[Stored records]
=== Section Start ===

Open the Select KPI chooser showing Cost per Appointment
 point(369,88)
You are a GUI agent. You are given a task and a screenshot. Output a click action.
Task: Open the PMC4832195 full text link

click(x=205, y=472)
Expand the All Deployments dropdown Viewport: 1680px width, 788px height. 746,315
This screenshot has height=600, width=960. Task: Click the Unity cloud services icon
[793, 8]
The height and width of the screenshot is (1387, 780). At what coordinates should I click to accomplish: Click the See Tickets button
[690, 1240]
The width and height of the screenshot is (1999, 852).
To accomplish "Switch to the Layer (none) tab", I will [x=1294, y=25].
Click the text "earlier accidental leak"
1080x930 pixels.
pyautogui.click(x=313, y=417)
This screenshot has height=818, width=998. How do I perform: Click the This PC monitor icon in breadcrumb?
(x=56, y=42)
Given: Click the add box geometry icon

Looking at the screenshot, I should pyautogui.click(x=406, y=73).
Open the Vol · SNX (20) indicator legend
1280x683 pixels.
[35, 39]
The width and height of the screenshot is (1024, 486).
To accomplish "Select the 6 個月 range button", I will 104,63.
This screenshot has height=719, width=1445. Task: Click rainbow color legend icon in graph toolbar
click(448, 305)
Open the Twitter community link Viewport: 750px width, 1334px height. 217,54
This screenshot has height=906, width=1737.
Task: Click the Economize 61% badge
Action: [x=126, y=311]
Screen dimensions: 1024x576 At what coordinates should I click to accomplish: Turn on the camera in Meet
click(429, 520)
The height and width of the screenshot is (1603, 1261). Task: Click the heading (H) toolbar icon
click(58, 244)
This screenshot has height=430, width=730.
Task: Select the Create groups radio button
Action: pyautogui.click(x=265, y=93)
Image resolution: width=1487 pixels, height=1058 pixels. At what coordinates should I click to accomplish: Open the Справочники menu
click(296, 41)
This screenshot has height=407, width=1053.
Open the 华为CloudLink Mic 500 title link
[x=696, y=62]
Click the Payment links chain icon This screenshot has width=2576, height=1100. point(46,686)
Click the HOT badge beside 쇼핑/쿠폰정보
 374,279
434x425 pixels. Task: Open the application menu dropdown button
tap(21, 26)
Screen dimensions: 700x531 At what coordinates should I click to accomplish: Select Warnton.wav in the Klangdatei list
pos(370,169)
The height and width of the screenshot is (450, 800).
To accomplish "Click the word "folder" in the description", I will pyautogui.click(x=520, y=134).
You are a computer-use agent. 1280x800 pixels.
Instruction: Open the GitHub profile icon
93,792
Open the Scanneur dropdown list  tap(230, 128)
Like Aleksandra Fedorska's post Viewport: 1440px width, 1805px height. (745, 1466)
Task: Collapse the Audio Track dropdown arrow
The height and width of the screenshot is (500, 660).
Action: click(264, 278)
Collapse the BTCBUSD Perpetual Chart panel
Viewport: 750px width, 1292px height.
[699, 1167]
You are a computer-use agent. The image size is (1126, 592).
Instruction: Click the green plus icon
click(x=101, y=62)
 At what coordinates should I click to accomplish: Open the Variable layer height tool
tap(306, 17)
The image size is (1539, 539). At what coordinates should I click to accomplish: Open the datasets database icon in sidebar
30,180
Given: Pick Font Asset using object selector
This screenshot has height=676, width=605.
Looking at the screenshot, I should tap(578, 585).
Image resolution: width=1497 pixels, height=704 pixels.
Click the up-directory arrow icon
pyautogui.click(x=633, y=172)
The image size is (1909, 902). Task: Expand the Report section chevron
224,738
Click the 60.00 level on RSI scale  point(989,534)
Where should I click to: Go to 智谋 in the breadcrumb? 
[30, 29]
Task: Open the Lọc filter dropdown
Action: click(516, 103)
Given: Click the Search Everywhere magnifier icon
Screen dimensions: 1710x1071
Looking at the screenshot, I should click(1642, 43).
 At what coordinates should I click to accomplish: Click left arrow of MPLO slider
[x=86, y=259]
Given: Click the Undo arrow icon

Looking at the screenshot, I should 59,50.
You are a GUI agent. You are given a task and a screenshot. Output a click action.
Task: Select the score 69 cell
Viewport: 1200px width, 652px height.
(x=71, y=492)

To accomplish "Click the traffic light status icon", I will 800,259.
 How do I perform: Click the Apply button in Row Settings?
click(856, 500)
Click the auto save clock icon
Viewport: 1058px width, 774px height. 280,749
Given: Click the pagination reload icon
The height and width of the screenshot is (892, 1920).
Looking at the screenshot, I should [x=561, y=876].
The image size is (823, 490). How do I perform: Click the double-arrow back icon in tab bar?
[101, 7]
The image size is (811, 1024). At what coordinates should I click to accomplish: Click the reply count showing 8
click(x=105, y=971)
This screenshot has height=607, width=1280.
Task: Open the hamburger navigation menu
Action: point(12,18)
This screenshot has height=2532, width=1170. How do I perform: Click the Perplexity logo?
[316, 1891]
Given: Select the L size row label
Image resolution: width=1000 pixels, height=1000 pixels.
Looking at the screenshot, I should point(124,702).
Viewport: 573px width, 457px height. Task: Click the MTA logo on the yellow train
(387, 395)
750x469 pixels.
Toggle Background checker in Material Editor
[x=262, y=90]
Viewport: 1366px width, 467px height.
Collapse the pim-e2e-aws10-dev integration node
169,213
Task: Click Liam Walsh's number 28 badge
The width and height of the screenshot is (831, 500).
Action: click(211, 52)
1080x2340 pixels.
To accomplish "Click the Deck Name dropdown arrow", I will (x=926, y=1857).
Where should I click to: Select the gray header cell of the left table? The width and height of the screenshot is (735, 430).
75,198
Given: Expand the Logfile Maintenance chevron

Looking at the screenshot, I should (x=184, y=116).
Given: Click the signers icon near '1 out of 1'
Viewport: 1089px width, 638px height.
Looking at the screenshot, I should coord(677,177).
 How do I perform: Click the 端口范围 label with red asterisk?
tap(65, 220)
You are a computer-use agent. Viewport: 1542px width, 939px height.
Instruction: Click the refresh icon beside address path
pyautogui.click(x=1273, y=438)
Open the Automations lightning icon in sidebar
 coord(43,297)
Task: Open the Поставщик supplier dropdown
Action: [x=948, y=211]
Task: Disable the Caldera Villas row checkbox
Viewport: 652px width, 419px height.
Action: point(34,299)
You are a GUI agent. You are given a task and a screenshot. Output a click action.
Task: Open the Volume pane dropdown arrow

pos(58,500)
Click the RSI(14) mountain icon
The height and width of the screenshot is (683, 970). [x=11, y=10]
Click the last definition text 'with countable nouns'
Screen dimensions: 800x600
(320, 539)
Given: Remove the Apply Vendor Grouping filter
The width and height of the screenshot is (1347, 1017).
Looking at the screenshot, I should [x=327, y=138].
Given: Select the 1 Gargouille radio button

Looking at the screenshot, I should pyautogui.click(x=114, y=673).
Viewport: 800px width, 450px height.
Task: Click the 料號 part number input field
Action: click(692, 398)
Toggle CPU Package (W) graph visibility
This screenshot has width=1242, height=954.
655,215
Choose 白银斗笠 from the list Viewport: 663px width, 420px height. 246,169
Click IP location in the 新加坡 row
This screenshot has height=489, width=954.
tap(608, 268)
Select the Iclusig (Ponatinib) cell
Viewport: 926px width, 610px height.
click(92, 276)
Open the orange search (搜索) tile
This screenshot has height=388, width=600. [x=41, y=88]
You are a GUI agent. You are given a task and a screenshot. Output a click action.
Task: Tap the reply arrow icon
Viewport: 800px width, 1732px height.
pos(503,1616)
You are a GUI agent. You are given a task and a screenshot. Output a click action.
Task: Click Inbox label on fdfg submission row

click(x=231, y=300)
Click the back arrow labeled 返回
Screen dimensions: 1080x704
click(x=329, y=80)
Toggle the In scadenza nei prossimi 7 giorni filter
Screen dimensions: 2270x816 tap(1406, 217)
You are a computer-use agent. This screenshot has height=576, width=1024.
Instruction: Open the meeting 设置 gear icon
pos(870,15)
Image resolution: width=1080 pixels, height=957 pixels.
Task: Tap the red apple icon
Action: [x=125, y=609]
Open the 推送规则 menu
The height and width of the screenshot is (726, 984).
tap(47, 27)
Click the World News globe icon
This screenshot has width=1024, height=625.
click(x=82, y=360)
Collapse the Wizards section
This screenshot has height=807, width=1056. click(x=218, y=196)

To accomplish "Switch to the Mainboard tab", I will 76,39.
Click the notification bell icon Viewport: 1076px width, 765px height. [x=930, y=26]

=== Section End ===

### [WORK ITEM]
Your answer should consist of the lines from the line with "Expand the All" to the line with "The width and height of the screenshot is (1999, 852)." above, repeated exactly, both ends included.

### [ANSWER TO THIS PROBLEM]
Expand the All Deployments dropdown Viewport: 1680px width, 788px height. 746,315
This screenshot has height=600, width=960. Task: Click the Unity cloud services icon
[793, 8]
The height and width of the screenshot is (1387, 780). At what coordinates should I click to accomplish: Click the See Tickets button
[690, 1240]
The width and height of the screenshot is (1999, 852).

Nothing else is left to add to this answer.